When I had done, Glumdalclitch always carried back my boat, into her closet, and hung it oh a nail to dry.
In this exercise I once met an accident, which had like to have cost me my life; for one of the pages having put my boat into the trough, the governess, who attended Glumdalclitch, very officiously lifted me up to place me in the boat, but I happened to slip through her fingers, and should infallibly have fallen down forty feet upon the floor, if, by the luckiest chance in the world, I had not been stopped by a corking-pin[70] that stuck in the good gentlewoman's stomacher;[71] the head of the pin passed between my shirt and the waistband of my breeches, and thus I held by the middle in the air, till Glumdalclitch ran to my relief.

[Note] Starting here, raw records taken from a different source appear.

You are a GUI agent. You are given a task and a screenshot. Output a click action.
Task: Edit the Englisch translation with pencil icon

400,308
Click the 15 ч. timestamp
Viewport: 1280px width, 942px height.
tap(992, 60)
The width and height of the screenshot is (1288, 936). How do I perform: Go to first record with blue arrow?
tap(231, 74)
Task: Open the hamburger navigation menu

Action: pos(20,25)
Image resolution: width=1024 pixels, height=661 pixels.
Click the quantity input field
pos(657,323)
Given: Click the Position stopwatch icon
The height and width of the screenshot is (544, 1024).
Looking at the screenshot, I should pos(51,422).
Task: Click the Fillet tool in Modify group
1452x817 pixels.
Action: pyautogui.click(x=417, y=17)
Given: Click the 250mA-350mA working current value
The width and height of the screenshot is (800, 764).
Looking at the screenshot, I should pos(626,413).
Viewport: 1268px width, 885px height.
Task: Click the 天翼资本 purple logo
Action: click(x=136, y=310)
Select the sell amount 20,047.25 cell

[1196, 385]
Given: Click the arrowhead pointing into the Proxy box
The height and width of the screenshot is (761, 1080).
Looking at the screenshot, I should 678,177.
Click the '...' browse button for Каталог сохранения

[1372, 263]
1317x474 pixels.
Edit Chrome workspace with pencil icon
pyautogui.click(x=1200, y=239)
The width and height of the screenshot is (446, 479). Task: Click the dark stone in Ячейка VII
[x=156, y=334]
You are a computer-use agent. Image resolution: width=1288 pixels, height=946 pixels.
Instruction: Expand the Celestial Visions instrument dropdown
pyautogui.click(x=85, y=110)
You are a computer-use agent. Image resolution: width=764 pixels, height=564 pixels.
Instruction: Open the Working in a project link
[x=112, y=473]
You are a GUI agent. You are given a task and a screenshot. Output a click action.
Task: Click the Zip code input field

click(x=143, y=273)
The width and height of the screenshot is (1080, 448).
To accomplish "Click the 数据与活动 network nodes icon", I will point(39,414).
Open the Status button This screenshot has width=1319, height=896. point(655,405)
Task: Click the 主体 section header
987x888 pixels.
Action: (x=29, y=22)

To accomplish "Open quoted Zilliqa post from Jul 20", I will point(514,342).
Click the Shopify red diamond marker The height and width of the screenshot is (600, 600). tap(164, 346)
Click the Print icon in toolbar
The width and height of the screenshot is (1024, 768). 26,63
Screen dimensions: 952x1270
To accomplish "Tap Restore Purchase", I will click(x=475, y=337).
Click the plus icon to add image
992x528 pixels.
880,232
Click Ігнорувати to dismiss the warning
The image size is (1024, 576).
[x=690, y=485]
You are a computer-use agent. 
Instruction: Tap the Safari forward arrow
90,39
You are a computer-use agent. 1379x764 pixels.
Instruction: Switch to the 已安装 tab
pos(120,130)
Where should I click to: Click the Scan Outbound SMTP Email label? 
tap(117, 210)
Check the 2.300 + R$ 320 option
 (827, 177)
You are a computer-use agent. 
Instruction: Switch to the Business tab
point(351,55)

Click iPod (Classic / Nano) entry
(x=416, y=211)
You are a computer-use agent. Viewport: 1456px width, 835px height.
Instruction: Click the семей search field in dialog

[Illustration: "GAVE ME A GALE WITH THEIR FANS." P.60.] Another time, one of the servants, whose office it was to fill my trough every third day with fresh water, was so careless as to let a huge frog (not perceiving it) slip out of his pail.

The frog lay concealed till I was put into my boat, but then seeing a resting-place, climbed up, and made it lean so much on one side that I was forced to balance it with all my weight on the other to prevent overturning.

When the frog was got in, it hopped at once half the length of the boat, and then over my head backwards and forwards.